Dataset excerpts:
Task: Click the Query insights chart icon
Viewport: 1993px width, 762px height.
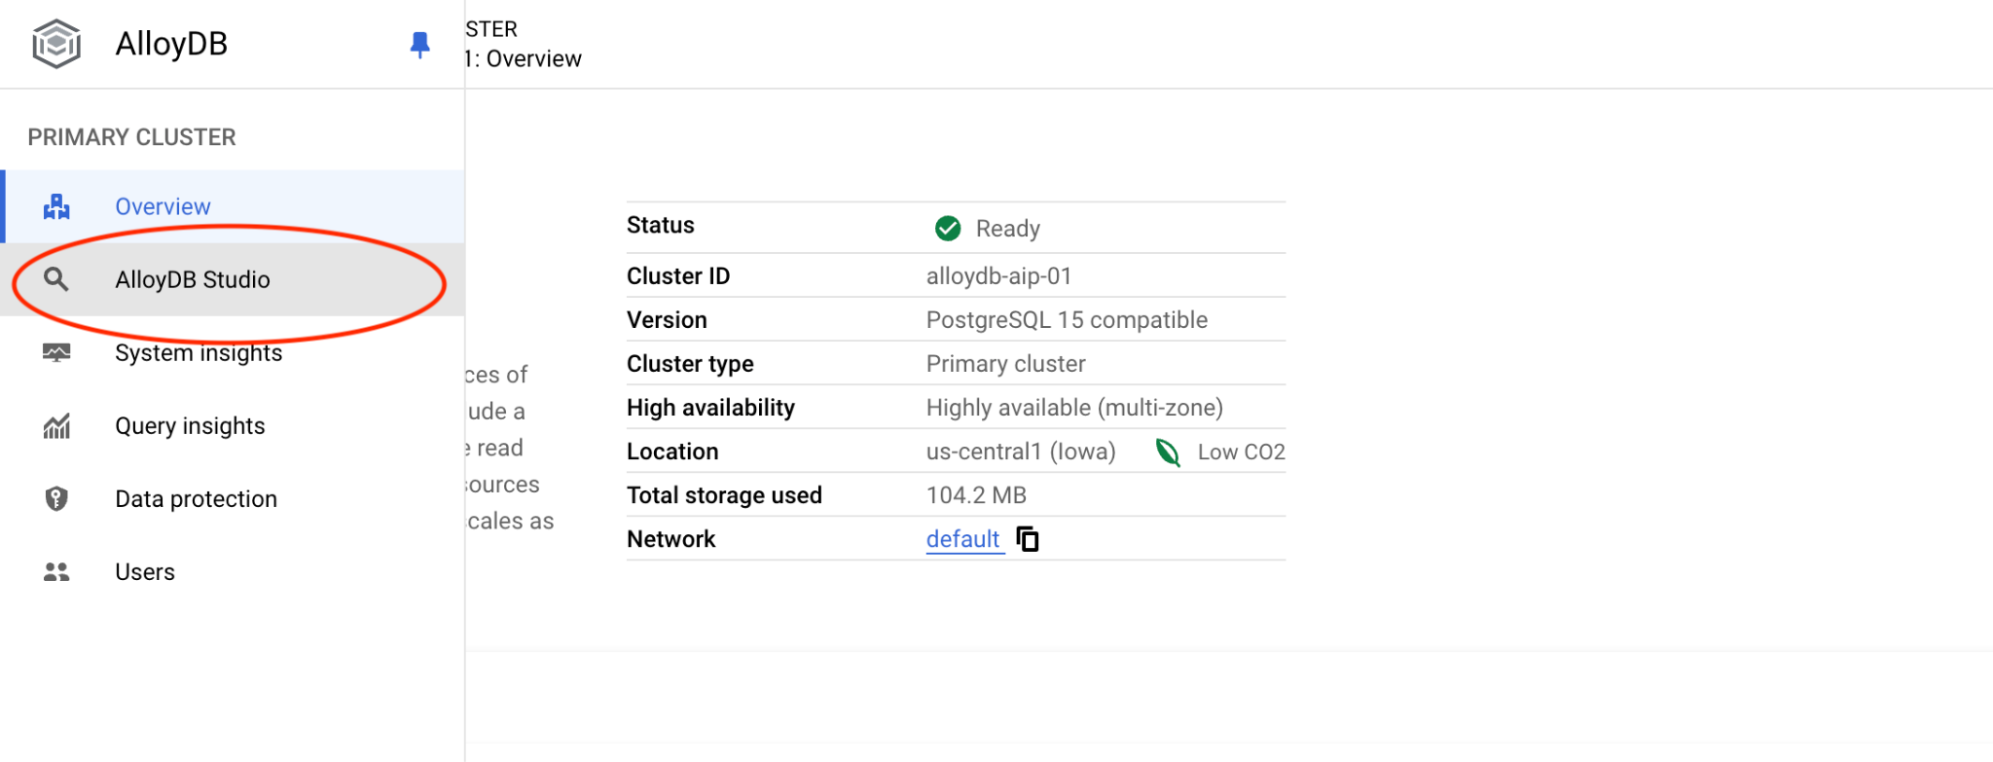Action: pos(56,426)
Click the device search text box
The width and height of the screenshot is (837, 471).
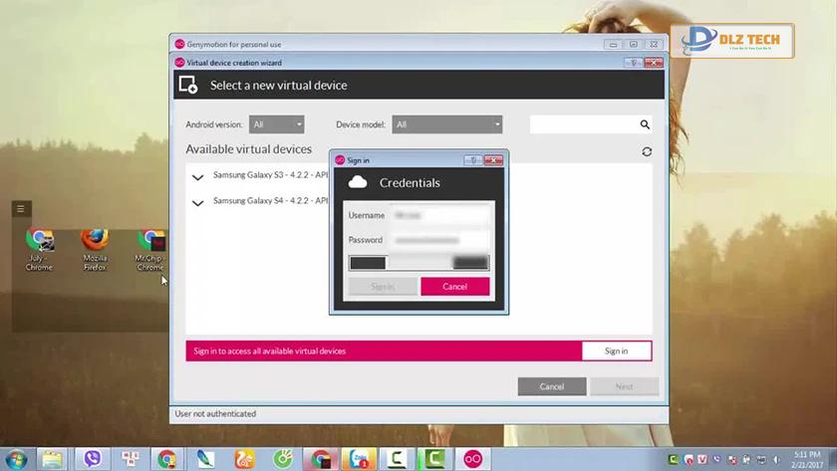pyautogui.click(x=584, y=124)
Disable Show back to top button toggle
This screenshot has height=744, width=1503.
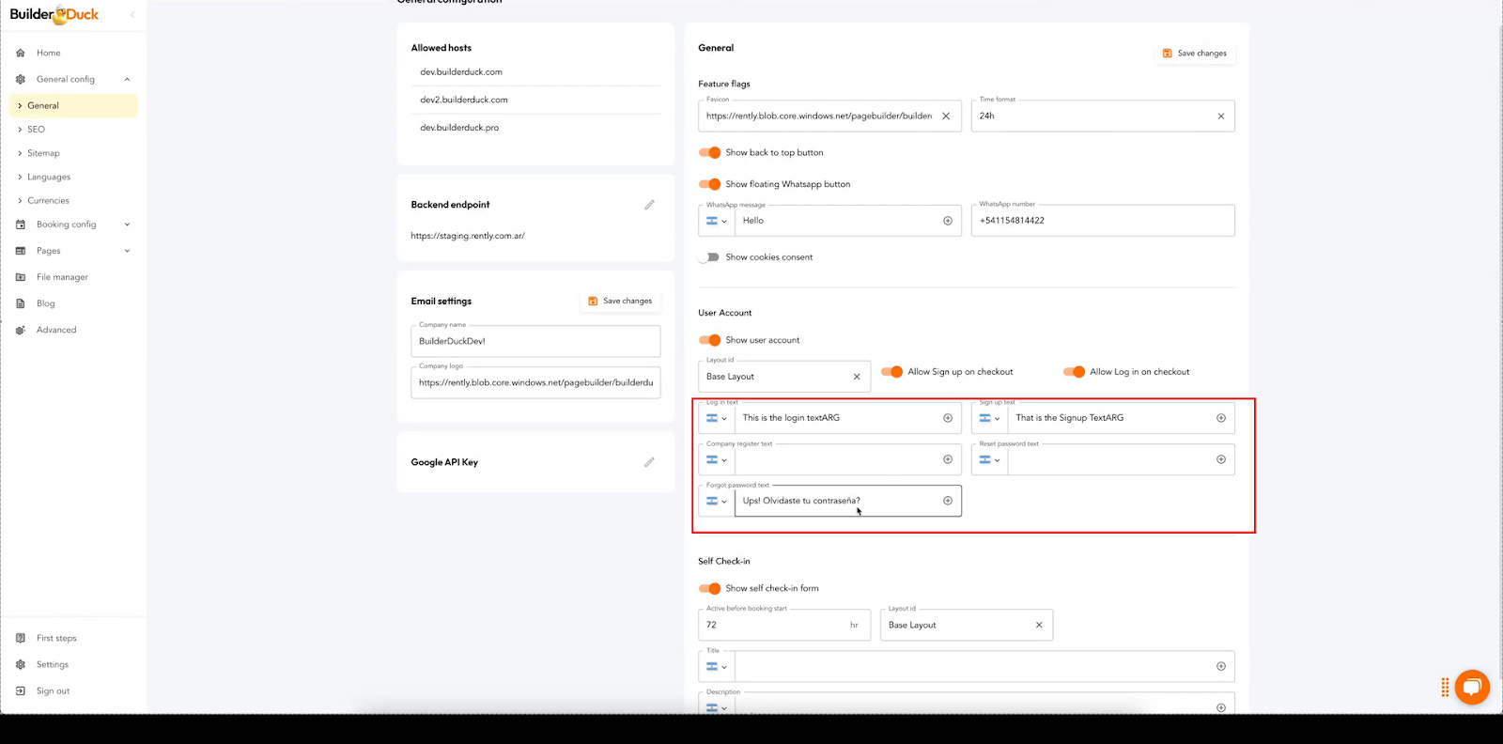click(710, 152)
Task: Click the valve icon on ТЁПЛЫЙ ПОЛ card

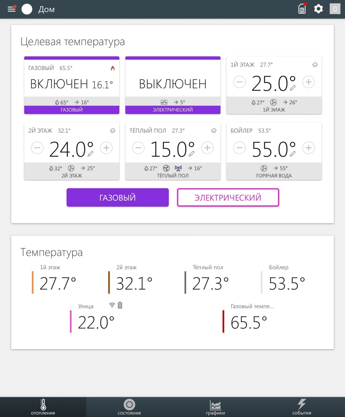Action: click(178, 168)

EXERCISE AIM: Copy out the preceding entries without a single change, leaving out the pictures.

ANSWER SECTION:
Task: Click the Query insights chart icon
Viewport: 1993px width, 762px height.
Action: pos(56,426)
Click the device search text box
The width and height of the screenshot is (837, 471).
pyautogui.click(x=584, y=124)
Disable Show back to top button toggle
This screenshot has height=744, width=1503.
click(710, 152)
Task: Click the valve icon on ТЁПЛЫЙ ПОЛ card

Action: click(178, 168)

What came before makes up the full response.